> [What to produce]: Update the lines between the one containing "Where should I click to: Click the pencil" and the one containing "(1236, 673)", inclusive, by changing "screenshot" to "screen capture" and leaving everything else unchanged. Give back only those lines.

━━ Material supplied

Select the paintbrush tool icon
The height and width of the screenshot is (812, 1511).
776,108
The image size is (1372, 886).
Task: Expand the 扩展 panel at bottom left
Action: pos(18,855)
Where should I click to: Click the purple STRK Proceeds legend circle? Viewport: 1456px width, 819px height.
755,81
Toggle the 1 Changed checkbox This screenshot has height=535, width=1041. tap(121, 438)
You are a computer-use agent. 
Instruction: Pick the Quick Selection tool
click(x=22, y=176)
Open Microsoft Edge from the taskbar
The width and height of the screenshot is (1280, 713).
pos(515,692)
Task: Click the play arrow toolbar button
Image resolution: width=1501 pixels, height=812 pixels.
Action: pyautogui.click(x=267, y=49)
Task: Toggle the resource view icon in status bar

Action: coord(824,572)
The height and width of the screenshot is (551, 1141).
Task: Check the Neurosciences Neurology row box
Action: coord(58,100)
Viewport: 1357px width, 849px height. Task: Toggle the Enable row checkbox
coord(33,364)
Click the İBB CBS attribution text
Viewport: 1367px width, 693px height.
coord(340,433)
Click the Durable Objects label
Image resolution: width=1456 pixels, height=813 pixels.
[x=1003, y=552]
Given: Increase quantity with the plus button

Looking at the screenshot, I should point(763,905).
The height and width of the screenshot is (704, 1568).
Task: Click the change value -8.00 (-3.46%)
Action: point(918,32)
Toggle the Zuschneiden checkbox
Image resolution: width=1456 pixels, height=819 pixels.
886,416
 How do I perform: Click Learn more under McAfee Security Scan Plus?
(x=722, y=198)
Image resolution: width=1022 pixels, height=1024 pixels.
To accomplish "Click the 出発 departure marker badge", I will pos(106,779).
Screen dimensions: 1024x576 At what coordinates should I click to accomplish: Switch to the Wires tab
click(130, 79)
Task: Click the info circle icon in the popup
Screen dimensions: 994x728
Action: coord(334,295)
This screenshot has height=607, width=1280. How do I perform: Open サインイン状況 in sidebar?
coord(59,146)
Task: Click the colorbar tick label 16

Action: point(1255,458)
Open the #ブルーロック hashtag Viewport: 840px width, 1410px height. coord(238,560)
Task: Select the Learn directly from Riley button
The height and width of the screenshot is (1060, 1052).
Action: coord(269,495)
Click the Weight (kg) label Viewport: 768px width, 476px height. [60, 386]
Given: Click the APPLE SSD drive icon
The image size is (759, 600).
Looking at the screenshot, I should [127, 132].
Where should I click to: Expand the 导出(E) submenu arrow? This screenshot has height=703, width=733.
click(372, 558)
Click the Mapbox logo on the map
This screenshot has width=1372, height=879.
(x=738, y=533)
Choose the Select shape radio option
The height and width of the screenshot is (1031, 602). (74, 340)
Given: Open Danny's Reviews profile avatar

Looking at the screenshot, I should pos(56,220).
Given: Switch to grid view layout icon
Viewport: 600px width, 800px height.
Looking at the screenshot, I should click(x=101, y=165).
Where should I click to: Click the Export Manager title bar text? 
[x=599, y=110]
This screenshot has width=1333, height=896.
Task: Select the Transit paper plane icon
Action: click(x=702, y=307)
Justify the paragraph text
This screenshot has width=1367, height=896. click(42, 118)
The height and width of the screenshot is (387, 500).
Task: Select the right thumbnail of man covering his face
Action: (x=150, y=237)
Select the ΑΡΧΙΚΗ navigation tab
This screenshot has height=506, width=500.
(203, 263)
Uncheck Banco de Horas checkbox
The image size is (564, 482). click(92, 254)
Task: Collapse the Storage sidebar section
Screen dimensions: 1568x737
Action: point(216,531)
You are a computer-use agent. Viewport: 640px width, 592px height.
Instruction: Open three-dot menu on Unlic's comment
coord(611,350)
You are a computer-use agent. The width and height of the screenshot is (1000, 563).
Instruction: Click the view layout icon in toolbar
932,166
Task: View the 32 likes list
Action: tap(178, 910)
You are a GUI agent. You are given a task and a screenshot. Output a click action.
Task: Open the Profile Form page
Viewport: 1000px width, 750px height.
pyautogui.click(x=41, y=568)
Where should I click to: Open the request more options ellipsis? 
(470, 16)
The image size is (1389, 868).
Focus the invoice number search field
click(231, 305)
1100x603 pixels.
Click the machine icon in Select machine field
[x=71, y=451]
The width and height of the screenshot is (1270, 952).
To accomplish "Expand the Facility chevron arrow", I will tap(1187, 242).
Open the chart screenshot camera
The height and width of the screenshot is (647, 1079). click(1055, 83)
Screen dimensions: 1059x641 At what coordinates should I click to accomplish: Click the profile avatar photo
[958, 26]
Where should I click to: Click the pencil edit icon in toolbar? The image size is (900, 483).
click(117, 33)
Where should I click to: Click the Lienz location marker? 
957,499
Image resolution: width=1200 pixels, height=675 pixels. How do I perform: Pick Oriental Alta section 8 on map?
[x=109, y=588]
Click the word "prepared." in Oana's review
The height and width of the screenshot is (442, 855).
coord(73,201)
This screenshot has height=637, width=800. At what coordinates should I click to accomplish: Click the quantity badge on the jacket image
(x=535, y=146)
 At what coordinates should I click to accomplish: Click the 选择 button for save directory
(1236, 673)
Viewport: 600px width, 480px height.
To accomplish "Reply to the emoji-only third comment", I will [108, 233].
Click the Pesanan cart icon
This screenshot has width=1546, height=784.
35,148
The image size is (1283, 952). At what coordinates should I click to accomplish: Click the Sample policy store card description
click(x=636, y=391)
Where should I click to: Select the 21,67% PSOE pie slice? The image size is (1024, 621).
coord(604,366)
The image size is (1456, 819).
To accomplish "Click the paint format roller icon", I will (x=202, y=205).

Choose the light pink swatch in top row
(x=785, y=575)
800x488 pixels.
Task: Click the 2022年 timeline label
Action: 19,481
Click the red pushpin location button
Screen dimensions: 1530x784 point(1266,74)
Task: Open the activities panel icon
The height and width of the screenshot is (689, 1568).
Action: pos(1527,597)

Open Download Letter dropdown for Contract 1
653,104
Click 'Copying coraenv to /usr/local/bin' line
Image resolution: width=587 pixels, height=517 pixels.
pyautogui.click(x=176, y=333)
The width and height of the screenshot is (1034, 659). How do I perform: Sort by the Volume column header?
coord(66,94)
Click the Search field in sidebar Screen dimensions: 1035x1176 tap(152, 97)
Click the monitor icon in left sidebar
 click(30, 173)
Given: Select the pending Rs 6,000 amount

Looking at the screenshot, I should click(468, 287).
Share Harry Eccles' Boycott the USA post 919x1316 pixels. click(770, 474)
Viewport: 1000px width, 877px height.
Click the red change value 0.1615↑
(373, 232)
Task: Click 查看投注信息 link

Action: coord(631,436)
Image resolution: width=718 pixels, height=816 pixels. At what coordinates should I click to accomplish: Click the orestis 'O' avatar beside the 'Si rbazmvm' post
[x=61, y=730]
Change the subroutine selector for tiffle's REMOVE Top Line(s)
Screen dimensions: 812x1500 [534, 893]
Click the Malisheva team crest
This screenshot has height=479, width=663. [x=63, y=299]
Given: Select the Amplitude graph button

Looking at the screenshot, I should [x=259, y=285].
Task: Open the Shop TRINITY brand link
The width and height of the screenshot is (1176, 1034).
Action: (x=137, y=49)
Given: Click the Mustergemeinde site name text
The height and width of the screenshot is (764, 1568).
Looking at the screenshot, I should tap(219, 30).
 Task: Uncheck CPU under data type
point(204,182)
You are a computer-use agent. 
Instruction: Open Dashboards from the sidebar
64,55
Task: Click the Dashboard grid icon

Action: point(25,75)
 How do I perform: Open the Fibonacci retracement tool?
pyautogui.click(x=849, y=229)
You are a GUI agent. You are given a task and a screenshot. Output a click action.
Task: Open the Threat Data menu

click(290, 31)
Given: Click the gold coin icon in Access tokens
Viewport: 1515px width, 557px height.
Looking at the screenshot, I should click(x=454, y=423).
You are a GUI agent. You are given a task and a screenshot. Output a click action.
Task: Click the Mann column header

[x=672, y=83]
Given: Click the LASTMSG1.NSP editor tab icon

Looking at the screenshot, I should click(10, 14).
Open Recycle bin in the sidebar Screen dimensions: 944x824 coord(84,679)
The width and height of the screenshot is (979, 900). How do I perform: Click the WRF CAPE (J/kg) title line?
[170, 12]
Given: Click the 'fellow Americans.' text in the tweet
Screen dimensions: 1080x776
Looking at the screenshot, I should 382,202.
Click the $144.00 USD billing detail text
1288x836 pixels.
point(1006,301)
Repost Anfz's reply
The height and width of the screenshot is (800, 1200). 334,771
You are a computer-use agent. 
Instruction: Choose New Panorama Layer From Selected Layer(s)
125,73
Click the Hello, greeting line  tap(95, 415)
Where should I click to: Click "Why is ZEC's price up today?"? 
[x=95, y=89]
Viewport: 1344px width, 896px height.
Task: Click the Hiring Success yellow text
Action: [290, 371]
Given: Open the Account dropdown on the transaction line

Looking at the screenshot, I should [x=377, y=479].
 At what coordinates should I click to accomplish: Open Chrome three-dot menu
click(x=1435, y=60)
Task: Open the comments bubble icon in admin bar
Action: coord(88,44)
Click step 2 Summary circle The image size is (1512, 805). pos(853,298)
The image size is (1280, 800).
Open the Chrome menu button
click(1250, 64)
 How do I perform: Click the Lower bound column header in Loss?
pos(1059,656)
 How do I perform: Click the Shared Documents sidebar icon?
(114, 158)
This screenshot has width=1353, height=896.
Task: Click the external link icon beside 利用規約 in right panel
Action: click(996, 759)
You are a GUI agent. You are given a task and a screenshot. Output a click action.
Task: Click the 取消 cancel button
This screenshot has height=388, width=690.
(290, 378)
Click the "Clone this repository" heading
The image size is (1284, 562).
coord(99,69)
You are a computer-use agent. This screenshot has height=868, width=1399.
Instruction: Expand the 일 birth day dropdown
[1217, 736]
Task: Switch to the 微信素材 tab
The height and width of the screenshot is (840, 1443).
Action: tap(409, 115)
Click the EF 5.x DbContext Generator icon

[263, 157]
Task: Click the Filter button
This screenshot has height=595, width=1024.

━━━━

> [Reply to the exercise]:
Where should I click to: Click the pencil edit icon in toolbar? The image size is (900, 483).
click(117, 33)
Where should I click to: Click the Lienz location marker? 
957,499
Image resolution: width=1200 pixels, height=675 pixels. How do I perform: Pick Oriental Alta section 8 on map?
[x=109, y=588]
Click the word "prepared." in Oana's review
The height and width of the screen capture is (442, 855).
coord(73,201)
This screen capture has height=637, width=800. At what coordinates should I click to accomplish: Click the quantity badge on the jacket image
(x=535, y=146)
 At what coordinates should I click to accomplish: Click the 选择 button for save directory
(1236, 673)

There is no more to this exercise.